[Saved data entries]

■ ■ ■ ■

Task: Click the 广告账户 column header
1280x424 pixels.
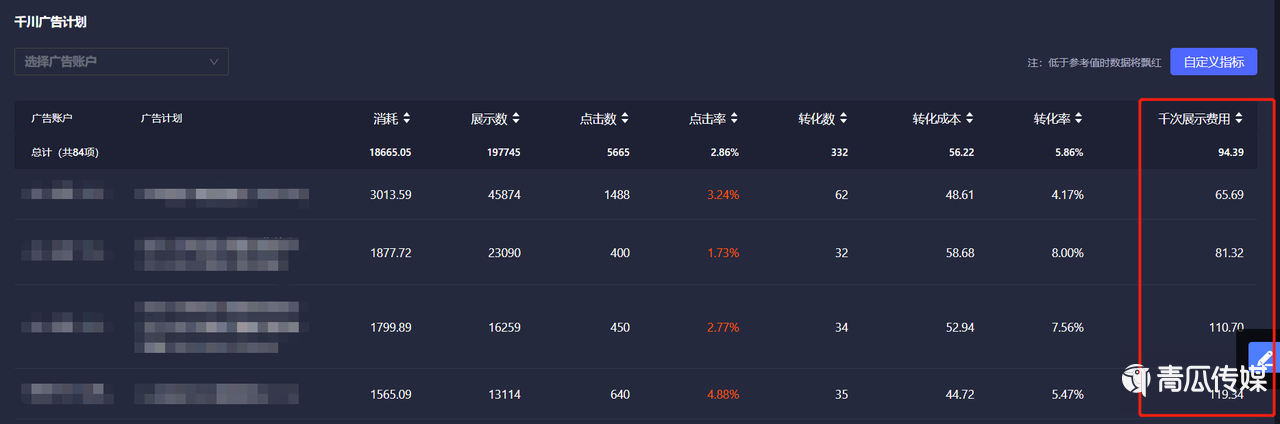Action: (52, 118)
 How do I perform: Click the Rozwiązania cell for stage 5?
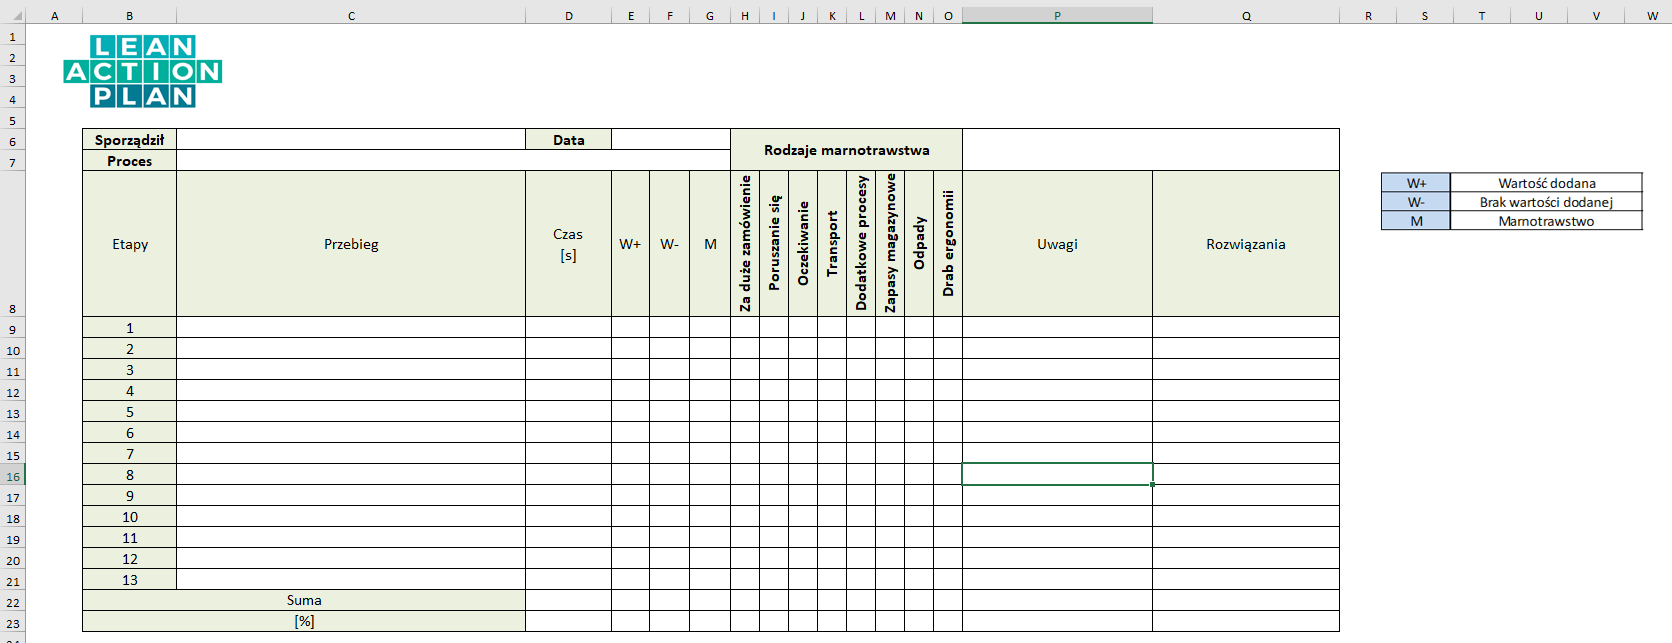click(1245, 412)
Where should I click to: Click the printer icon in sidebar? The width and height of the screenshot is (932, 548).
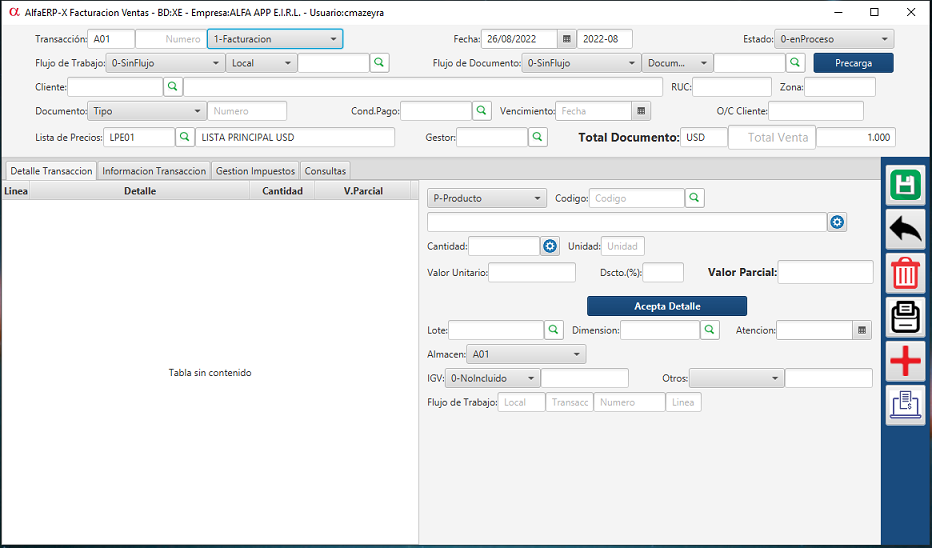(x=905, y=317)
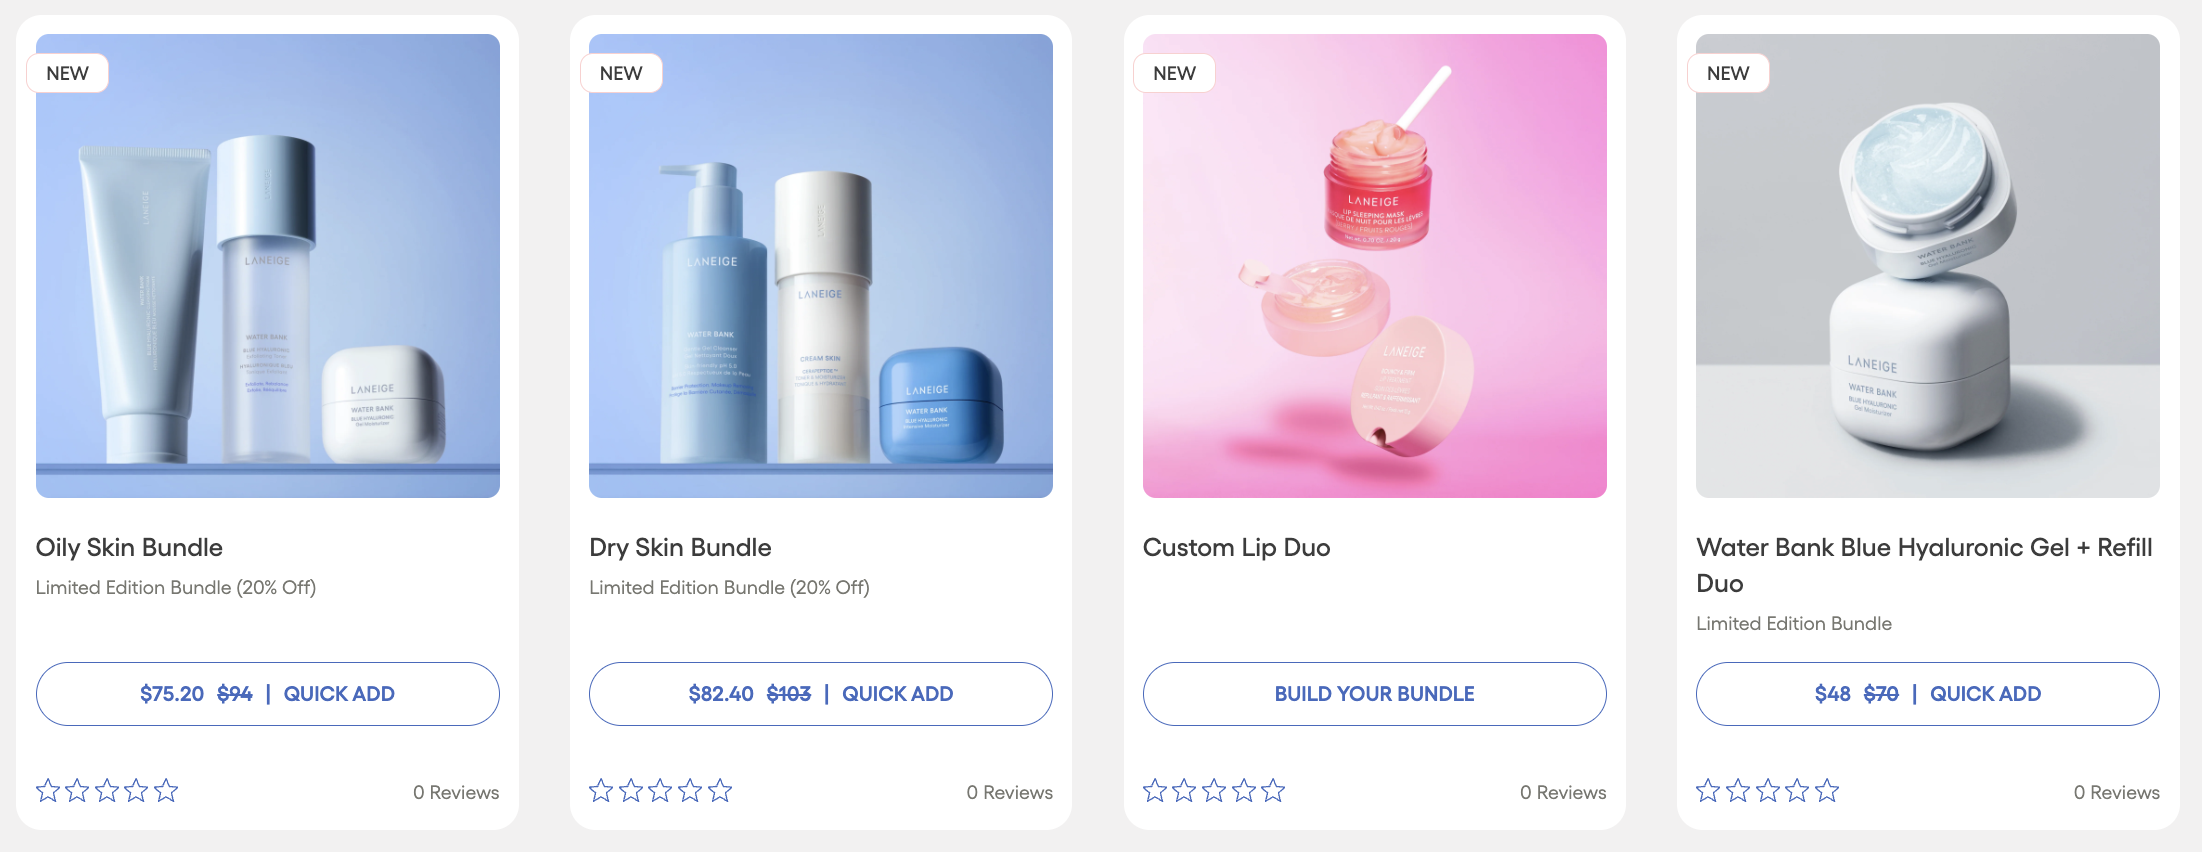Click second star under Water Bank Gel Duo

tap(1738, 791)
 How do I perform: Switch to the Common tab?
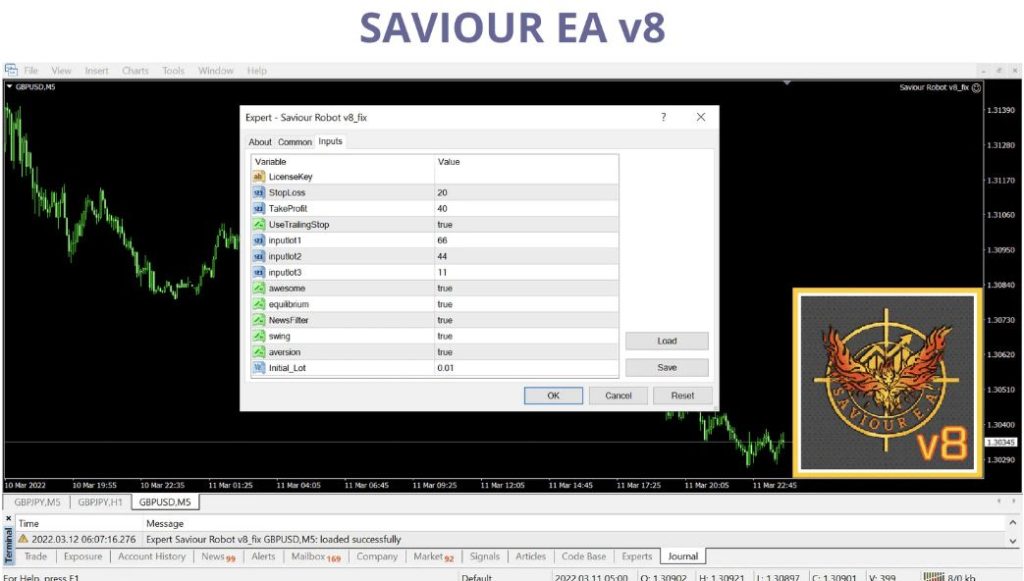[x=295, y=142]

■ ■ ■ ■

**Exercise goal:**
All entries must come back exactly as written, though without their pictures.

**Response:**
Task: Click the 广告账户 column header
1280x424 pixels.
Action: (52, 118)
 How do I perform: Click the Rozwiązania cell for stage 5?
click(1245, 412)
Where should I click to: Click the printer icon in sidebar? The width and height of the screenshot is (932, 548).
(x=905, y=317)
Click second star under Water Bank Gel Duo

tap(1738, 791)
 How do I perform: Switch to the Common tab?
[x=295, y=142]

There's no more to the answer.